Pamiętam kontrolowany eksperyment, który przeprowadziło Polskie Towarzystwo Rzeczoznawców Majątkowych (na bazie danych, w które wpisany był matematyczny porządek), gdy grupa rzeczoznawców posługujących się metodami analizy statystycznej na bazie tych samych danych uzyskała identyczne wyniki wpływu cech i wyceny. Jedynie rzeczoznawca posługujący się „intuicją ekspercką” jako jedyny nie rozpoznał istniejących żadnych prawidłowości w tych danych i w sposób wręcz humorystyczny dobrał „właściwe” dane do oszacowania.

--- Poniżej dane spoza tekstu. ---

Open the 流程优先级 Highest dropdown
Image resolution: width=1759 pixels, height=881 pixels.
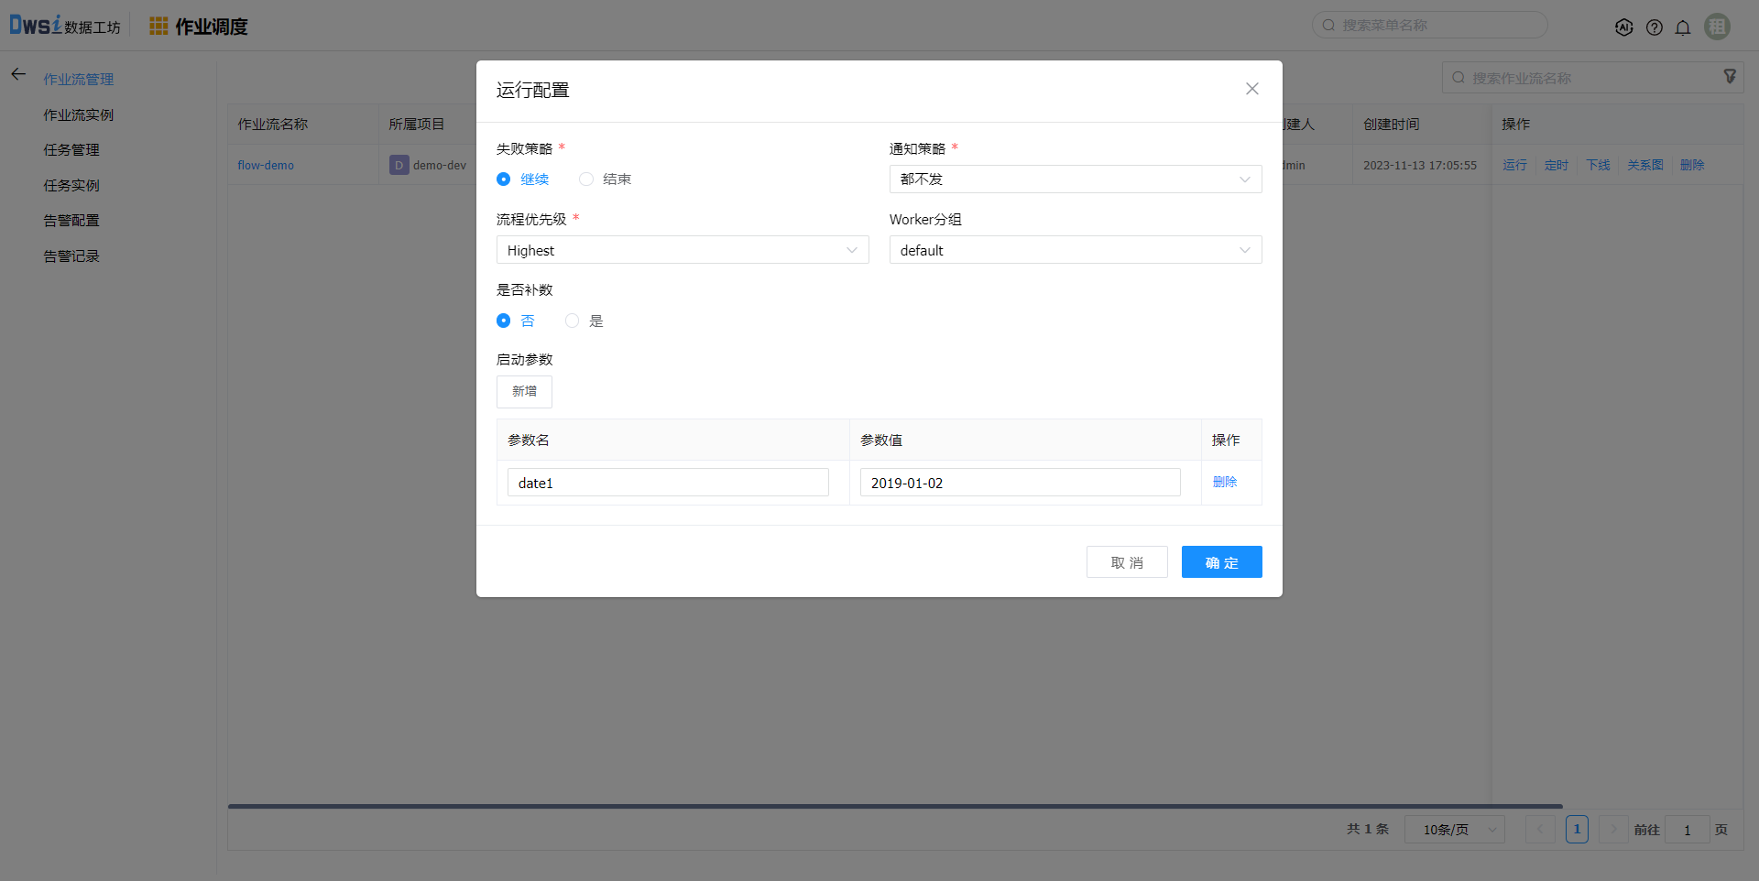tap(682, 250)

Analiza danych rynkowych daje sobie z tym radę bez większego problemu. Procedury statystycznego modelowania pozwalają, np. przez analizę standaryzowanych reszt modelu w sposób precyzyjny wyłuskać te dane, które odstają – z liczbowym określeniem prawdopodobieństwa takiego odstawania.
Oto instruktywnie pokazujący to przykład z analizy standaryzowanych reszt pierwszej estymacji modelu wartości dla pewnego rynku nieruchomości zabudowanych komercyjnych.
Jak widać na obrazku można zidentyfikować obserwacje (ceny transakcyjne) odstające o pewną liczbę odchyleń standardowych w górę i w dół.
Otóż WSZYSTKIE(!) transakcje odstające więcej niż ok. plus/minus 1,645 odchylenia standardowe od wartości, które powinny one mieć z uwzględnieniem ich wszystkich analizowanych cech rynkowych stanowią transakcje ODSTAJĄCE W DÓŁ.
Można nawet określić prawdopodobieństwa: wszystkie transakcje w górę (max. do 1,645) mieszczą się w przedziale prawdopodobieństwa powyżej 10%. Na poziomie 1,96 odchyleń standardowych prawdopodobieństwo spada do ok. 5%.
Natomiast np. odstające o np. 3 odchylenia w dół mają prawdopodobieństwo 0,27% a te o ok. 3,9 odchylenia standardowe 0,009%.
Jak widać analiza danych daje konkretne liczbowo określone procedury detekcji i eliminacji danych odstających. Zafałszowane dane z aktów notarialnych nie są dla niej żadnym problemem. Wręcz odwrotnie, precyzyjnie można określić, które to są, bez uciekania się do wątpliwej, rzekomej „intuicji eksperckiej.